Grüne fordern radikale Wende für das marode deutsche Schienennetz bis 2030
Klaus-Dieter StahrGrüne fordern radikale Wende für das marode deutsche Schienennetz bis 2030
Die Grünen haben ihre Prioritäten für die Verbesserung des deutschen Schienennetzes vorgestellt. Obwohl die Modernisierung bereits läuft, müssen Fahrgäste weiterhin mit erheblichen Einschränkungen kämpfen. Die Partei will den Bahnverkehr in den kommenden Jahren zuverlässiger, sicherer und attraktiver gestalten.
Aktuelle Bauarbeiten hatten zu Sperrungen auf wichtigen Strecken geführt, darunter die Linien RE7 und RB48. Diese sind nun wieder in Betrieb und entlasten Pendler etwas. Dennoch stehen weitere umfangreiche Bauvorhaben an, die mit zusätzlichen Behinderungen verbunden sein werden.

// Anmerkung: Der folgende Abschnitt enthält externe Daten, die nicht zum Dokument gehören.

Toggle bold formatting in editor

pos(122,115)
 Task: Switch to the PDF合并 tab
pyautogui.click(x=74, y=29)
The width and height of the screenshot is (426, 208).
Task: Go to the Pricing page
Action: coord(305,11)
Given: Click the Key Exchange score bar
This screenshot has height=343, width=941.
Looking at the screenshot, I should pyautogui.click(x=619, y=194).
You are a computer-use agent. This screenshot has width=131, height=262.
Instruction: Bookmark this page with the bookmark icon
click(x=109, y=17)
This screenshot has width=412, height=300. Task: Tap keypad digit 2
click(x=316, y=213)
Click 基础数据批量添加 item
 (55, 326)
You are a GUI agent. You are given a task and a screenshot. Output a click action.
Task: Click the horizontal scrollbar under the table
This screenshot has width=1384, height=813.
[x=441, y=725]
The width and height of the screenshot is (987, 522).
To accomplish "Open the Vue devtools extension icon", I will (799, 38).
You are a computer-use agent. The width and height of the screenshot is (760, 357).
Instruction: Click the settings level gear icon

Die Grünen setzen sich für mehrere Aufwertungen ein. So soll die S7-Strecke elektrifiziert und bis Düsseldorf verlängert werden. Zudem fordern sie den Bau einer neuen Weichenanlage in der Nähe von Düsseldorf-Eller Mitte, noch vor Beginn der RRX-Bauarbeiten. Die Partei plädiert außerdem für eine Umleitung der RE2-Linie, um Solingen, Wuppertal und das östliche Ruhrgebiet direkt zu verbinden.

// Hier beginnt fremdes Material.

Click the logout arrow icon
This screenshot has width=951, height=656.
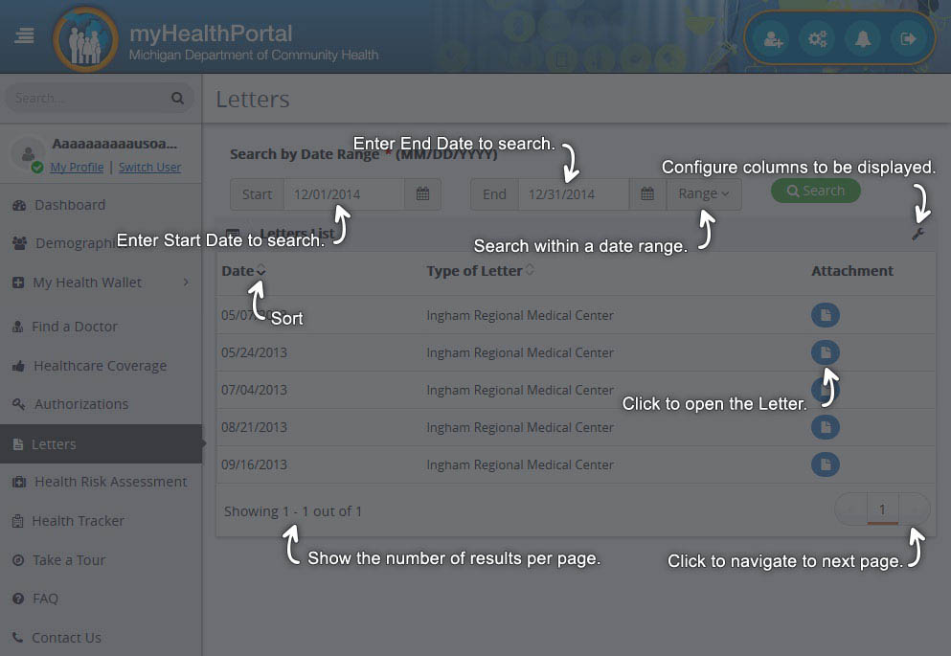pos(908,39)
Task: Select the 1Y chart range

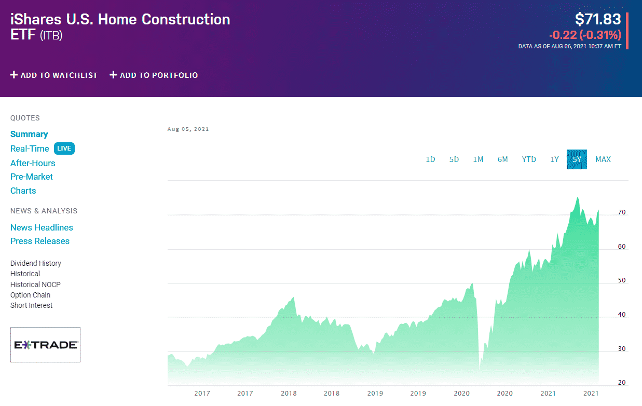Action: point(554,159)
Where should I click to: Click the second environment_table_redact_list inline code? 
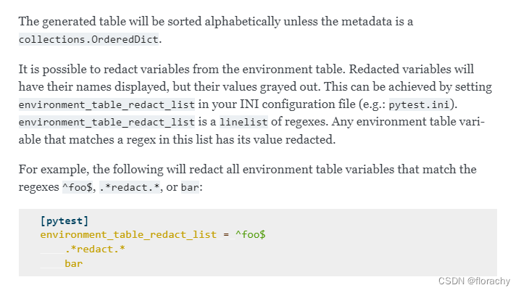coord(107,122)
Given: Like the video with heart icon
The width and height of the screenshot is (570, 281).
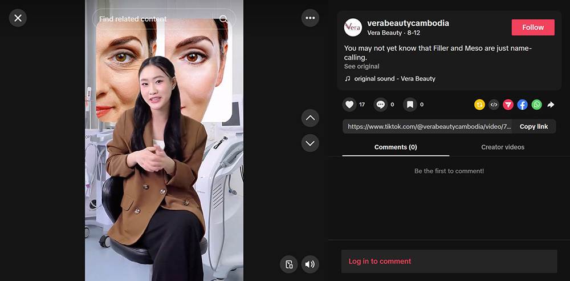Looking at the screenshot, I should 349,105.
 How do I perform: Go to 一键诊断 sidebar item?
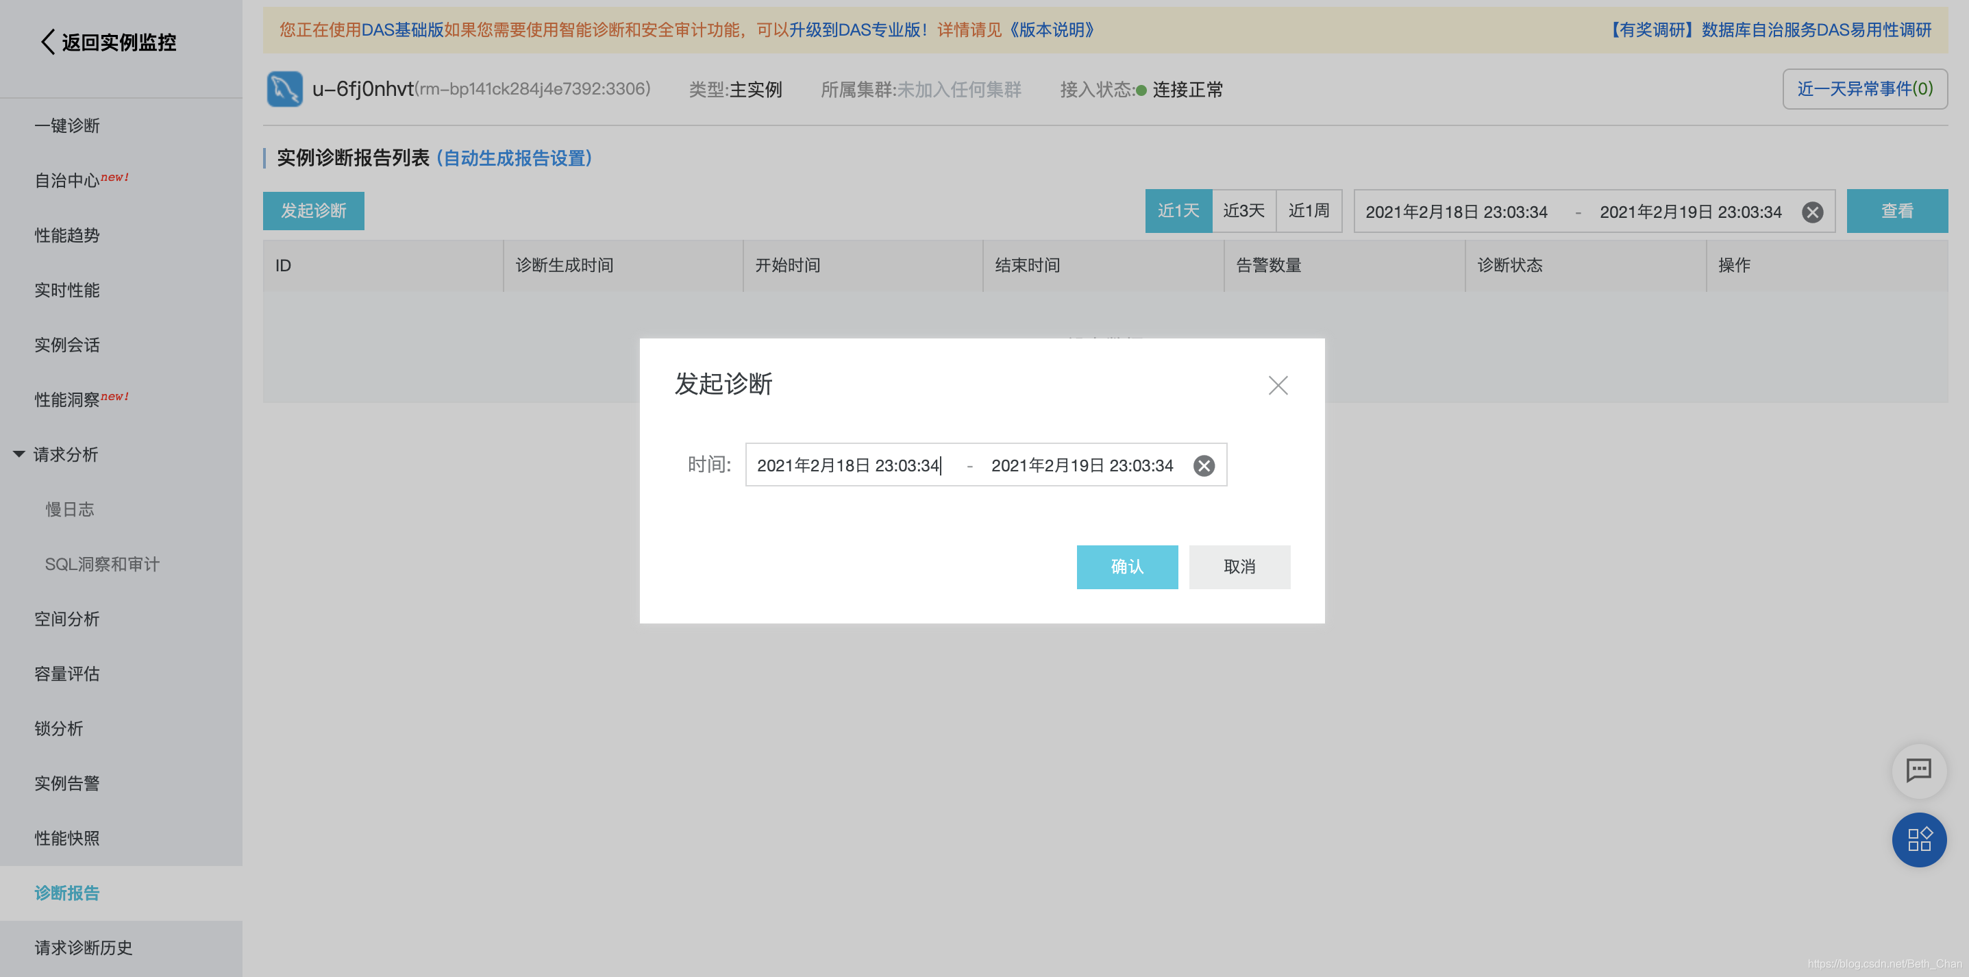click(x=67, y=125)
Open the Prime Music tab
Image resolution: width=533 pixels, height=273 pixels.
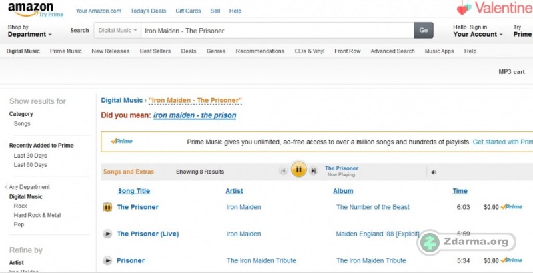pyautogui.click(x=65, y=51)
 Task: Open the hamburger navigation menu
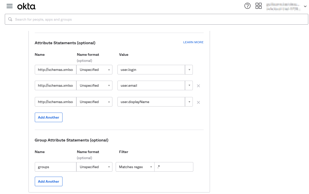coord(9,6)
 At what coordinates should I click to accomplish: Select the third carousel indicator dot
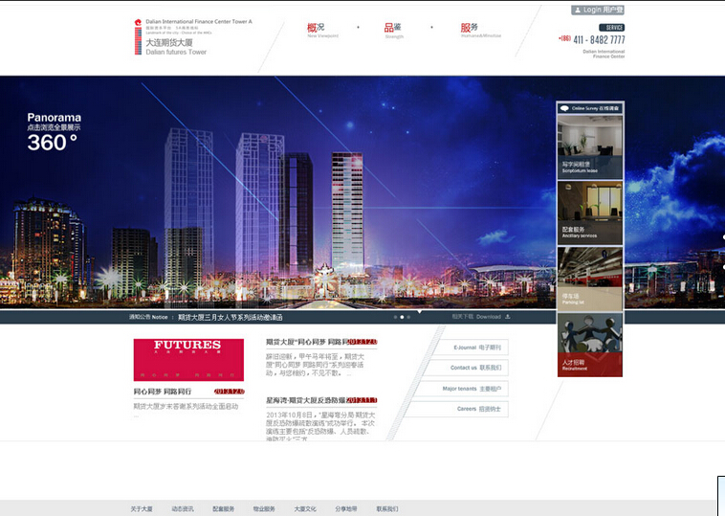409,316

Leon Kröck, Fraktionsvorsitzender der Solinger Grünen, betonte, dass die Fahrgäste die aktuellen Einschränkungen mit Geduld ertragen. Die Partei pocht auf eine schnellere Modernisierung der Signaltechnik. Eine bessere Koordinierung der Bahnprojekte zählt ebenfalls zu den zentralen Forderungen.

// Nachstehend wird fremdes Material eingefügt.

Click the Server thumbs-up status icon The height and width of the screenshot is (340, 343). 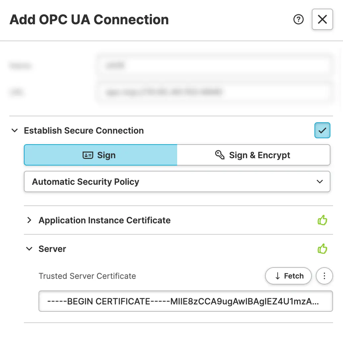click(x=322, y=249)
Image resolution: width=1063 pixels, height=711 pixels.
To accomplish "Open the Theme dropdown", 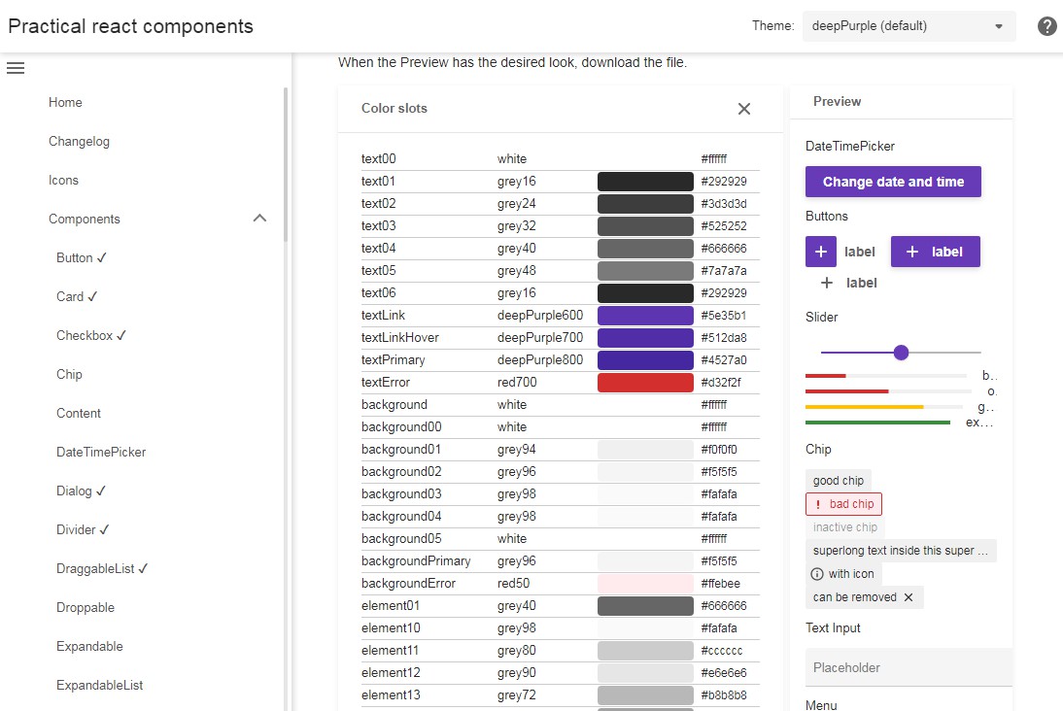I will point(908,26).
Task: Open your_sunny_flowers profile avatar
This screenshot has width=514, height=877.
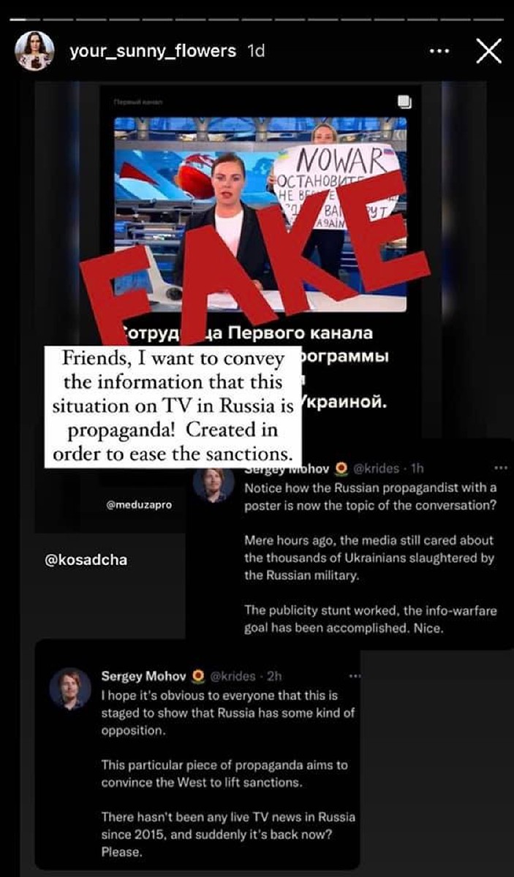Action: [x=34, y=51]
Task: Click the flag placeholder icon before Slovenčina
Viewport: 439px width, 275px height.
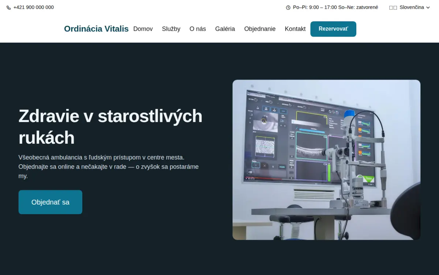Action: [x=393, y=7]
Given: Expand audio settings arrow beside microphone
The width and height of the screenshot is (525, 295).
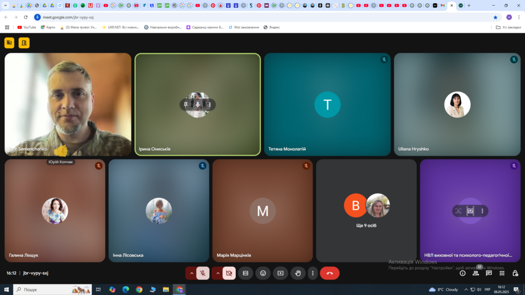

Für die Grünen ist ein gut funktionierendes Schienennetz entscheidend, um die Abhängigkeit vom Auto zu verringern. Ihre Vorschläge zielen darauf ab, Kapazitäten auszubauen, Verbindungen zu verbessern und künftige Störungen zu minimieren. Die Partei ist überzeugt, dass diese Maßnahmen die Bahn zu einer attraktiveren Verkehrsalternative für alle machen werden.